デーリー運航が始まった米子―ソウル便の初便で米子空港に降り立ったエアソウル機∥?日、境港市佐斐神町
デーリー運航が始まった米子―ソウル便の初便で米子空港に降り立ったエアソウル機∥?日、境港市佐斐神町

 米子空港と韓国・仁川(インチョン)国際空港を結ぶ国際定期航空路線・米子-ソウル便の1日1往復の毎日(デーリー)運航が23日に始まった。週4往復から一気に3往復の増便になる。祝賀ムードが漂う米子空港で、運航会社エアソウルの金仲鎬(キムジュンホ)代表理事は「鶏が先か卵が先か」の例えを交え、今回の増便の「意味」を語った。

 「ニーズがあってこそ供給(増便)が可能になるが、まず供給することでニーズをつくり出していくことも、一つの方法ではないかと思い、決定を下した」と。

 安定したインバウンド(訪日客)利用に支えられ、デーリー化の夢はかなったが、冬ダイヤ期間のいわば「暫定措置」。春以降の継続は「アウトバウンド(日本人客)を増やすのも大事」と指摘した話の流れからして、「『増便』というボールは投げましたよ。

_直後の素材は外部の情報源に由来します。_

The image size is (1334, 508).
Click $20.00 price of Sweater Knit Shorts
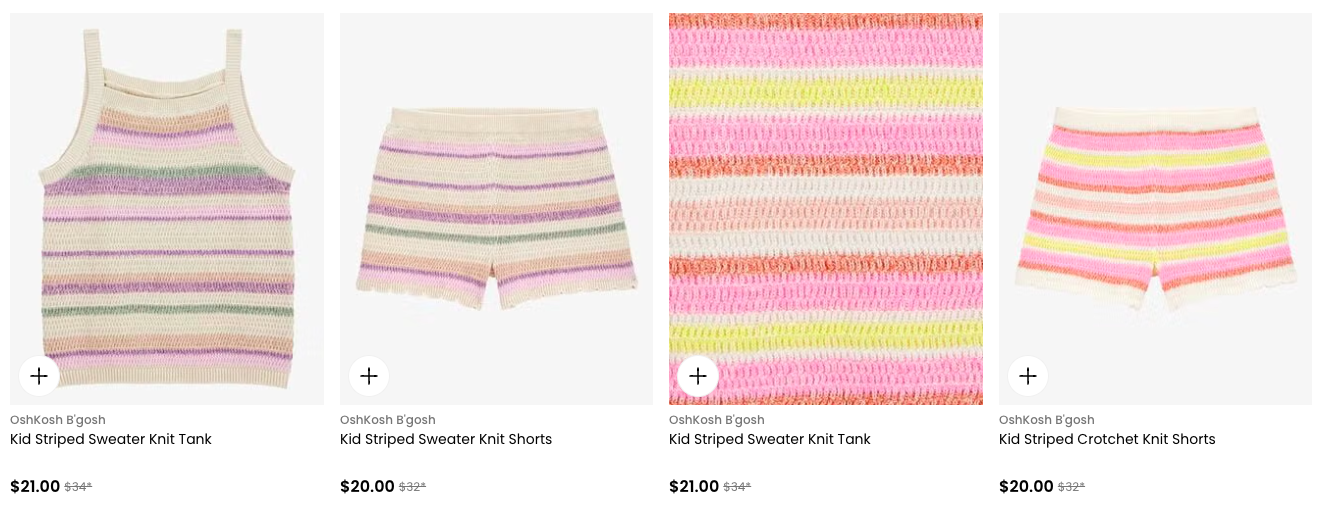coord(367,487)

次は投げ返してくださいよ」という鳥取、島根側へのメッセージだろう。

 韓国の航空業界の再編で親会社アシアナ航空を子会社化した大韓航空の出身。エアソウルなど、傘下の格安航空会社(LCC)の3社は統合する予定で、グループのLCC機材はエアソウルの6機を含め計58機になる。このタイミングで実現したデーリー運航を、複便化という「次の夢」の土台にしたいところだが、韓国路線がある地方間の競争激化で、淘汰(とうた)される側にもなり得る。